His research focuses on staves, the vertical pieces of wood which create liquid-tight barrels. Staves are carefully sawn from logs, placed in stacks and seasoned outdoors for several months to years. This outdoor drying of the stave wood produces the mellow taste of bourbon that is imparted over the aging process. While good for bourbon flavor, outdoor drying can also create problems. Checks and larger cracks in the staves can increase the barrels’ potential to leak and increase the amount of bourbon lost in evaporation during aging, also known as “angels’ share.” The aim of Niman’s project is to provide specific information on the outdoor drying process to improve the efficiency of white oak use by helping to reduce stave degradation.

The research will measure the rate and evenness of drying that directly influences stave degradation. Specifically, the project will provide detailed data on how faster drying contributes to checks and crack degrade development. This will include looking at the season in which staves are cut and dried, their position in the outdoor drying stack, as well as evaluating the use of a treatment that coats and seals the ends of the staves to prevent rapid moisture loss that leads to checks and cracks.

“We want to better understand these moisture loss dynamics, and how the moisture is leaving different locations in the stack, and the effect of end-coating treatments that we're using,” said Niman, a research specialist in the UK Department of Forestry and Natural Resources. “We're trying to see how those treatments impact that moisture loss, as well as reducing degrade like those checks, which can be another vector for leakage.”

Brown-Forman's stave facility in Jackson, Ohio, will provide eight stacks of fresh-sawn, stacked white oak staves at three specific times during the year. During stack construction, researchers will measure the initial weight of staves to enable subsequent calculation of initial moisture contents. Additionally, they will end-coat a subset of the study staves with an emulsion to prevent end-checking. Researchers will cover and transport stacks to the UK’s Wood Utilization Center at the Robinson Center for Appalachian Resource Sustainability near Jackson.

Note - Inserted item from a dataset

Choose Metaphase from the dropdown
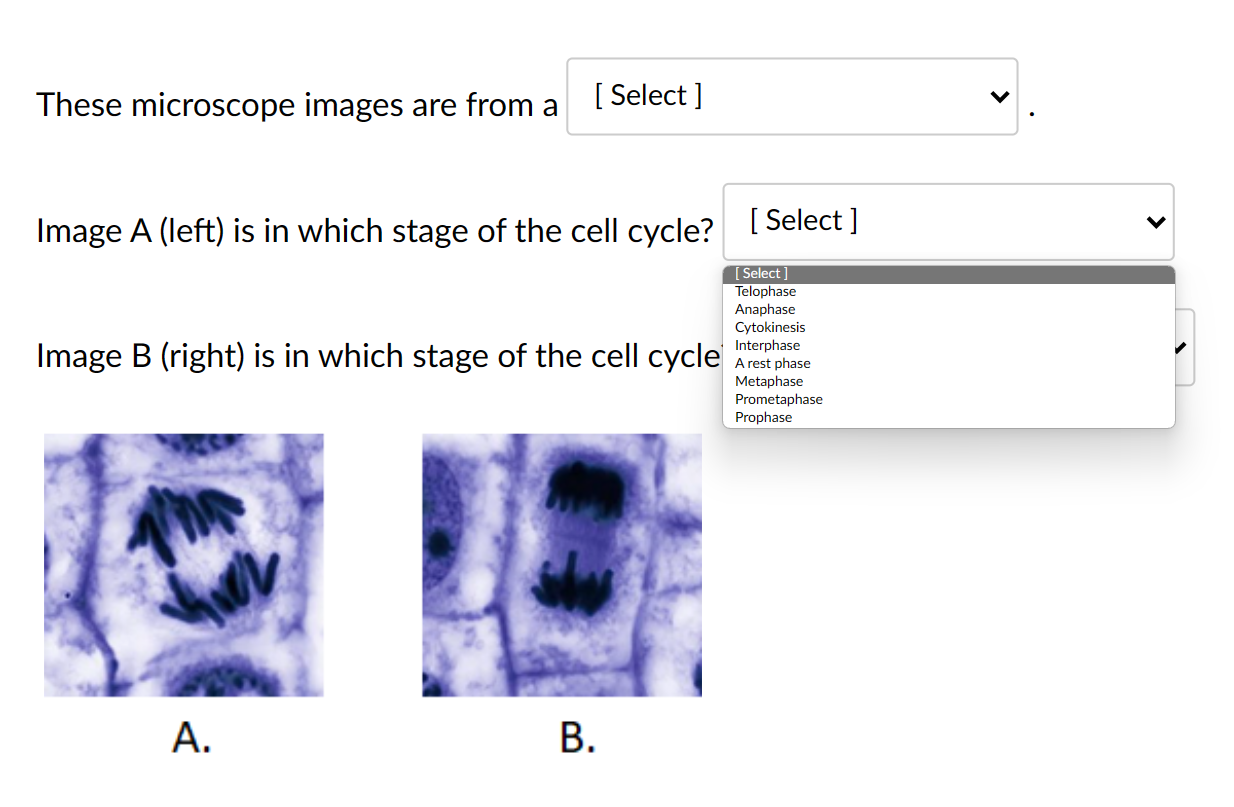1234x807 pixels. 768,381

Researchers will then weigh staves located at different positions within each 7-foot-tall stack twice weekly and observe any development and characterization of checking and other degradation. They will monitor the staves throughout the drying process and determine how the environment and weather affects stave dying.

After approximately six months of air drying, researchers will thoroughly evaluate the staves for moisture content and degree of checking and other degradation.

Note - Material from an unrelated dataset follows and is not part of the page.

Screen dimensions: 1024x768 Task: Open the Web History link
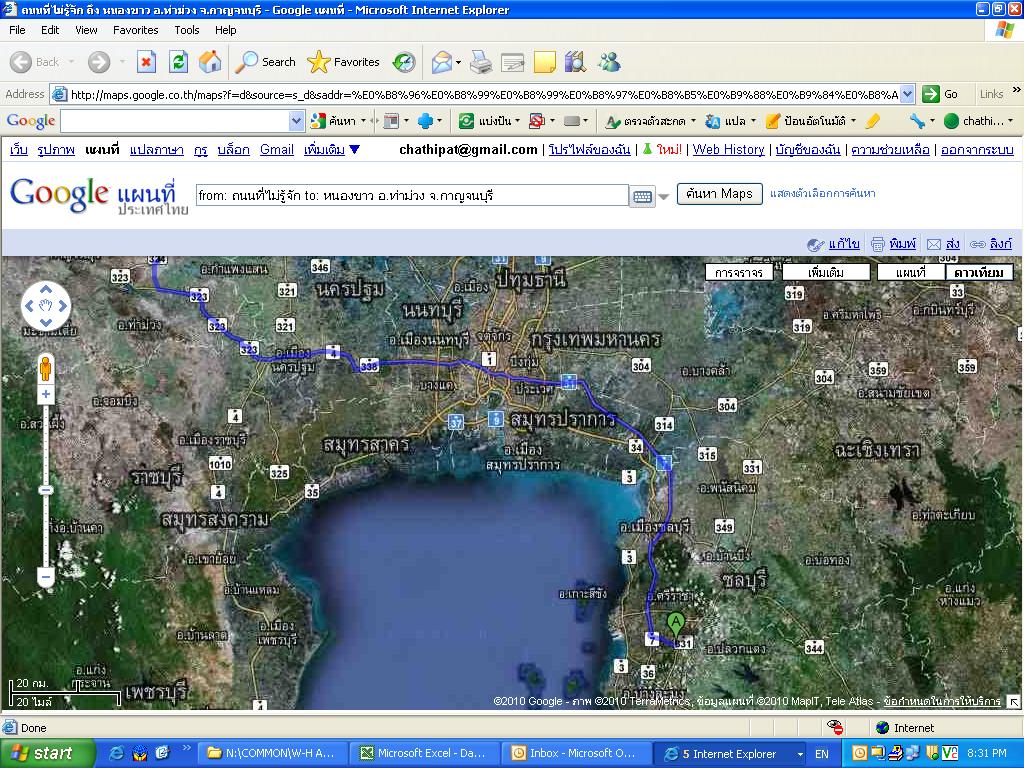[x=728, y=150]
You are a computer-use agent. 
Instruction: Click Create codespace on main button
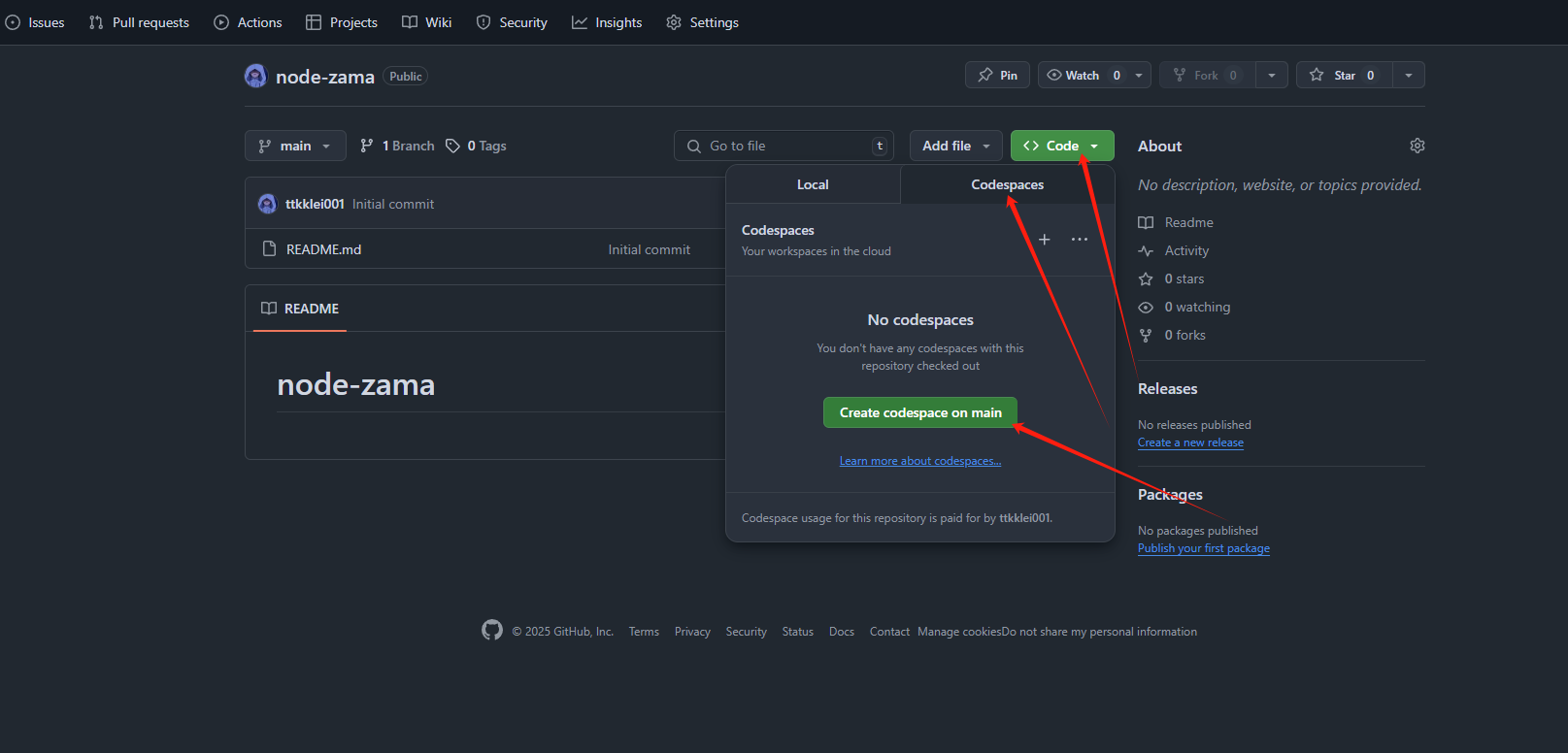(x=919, y=412)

Brown-Forman Corporation, Canton Cooperage, Robinson Stave, East Bernstadt Cooperage and other industry collaborators will evaluate the study results to develop improved drying recommendations aimed at increasing the yield of valuable staves.

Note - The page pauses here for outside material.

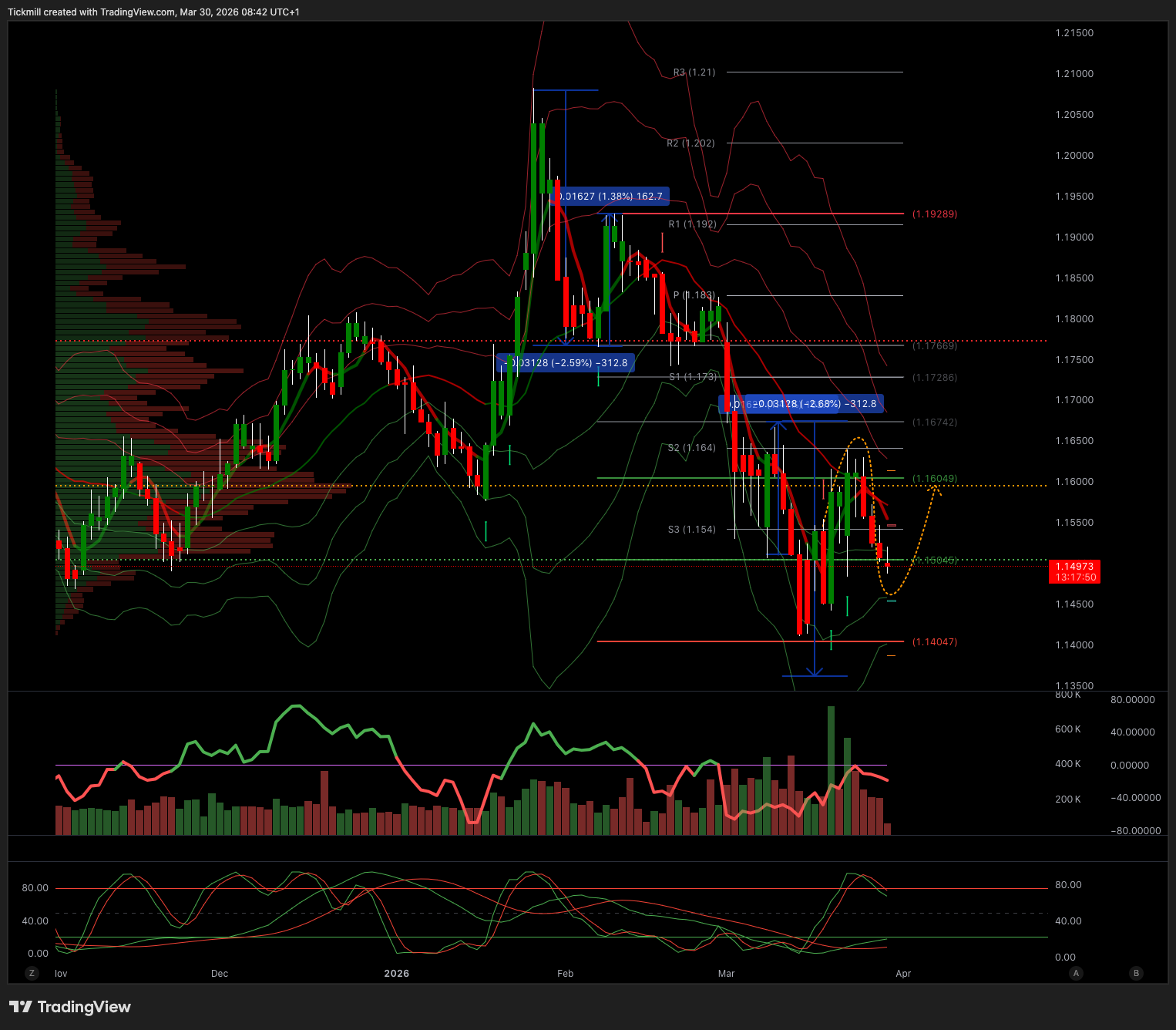Image resolution: width=1176 pixels, height=1030 pixels.
Task: Click the 2026 year marker on time axis
Action: (396, 973)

“This is a multibillion-dollar industry,” Niman said. “Any treatments that we can implement to increase the efficiency of barrel production and reduce leakage during maturing of bourbon whiskey is a huge win for the industry, Kentucky and the surrounding region. By extending the use of the harvested white oak by reducing checking and degrade more barrels can be produced, and we can continually improve the stewardship of our precious white oak resource.”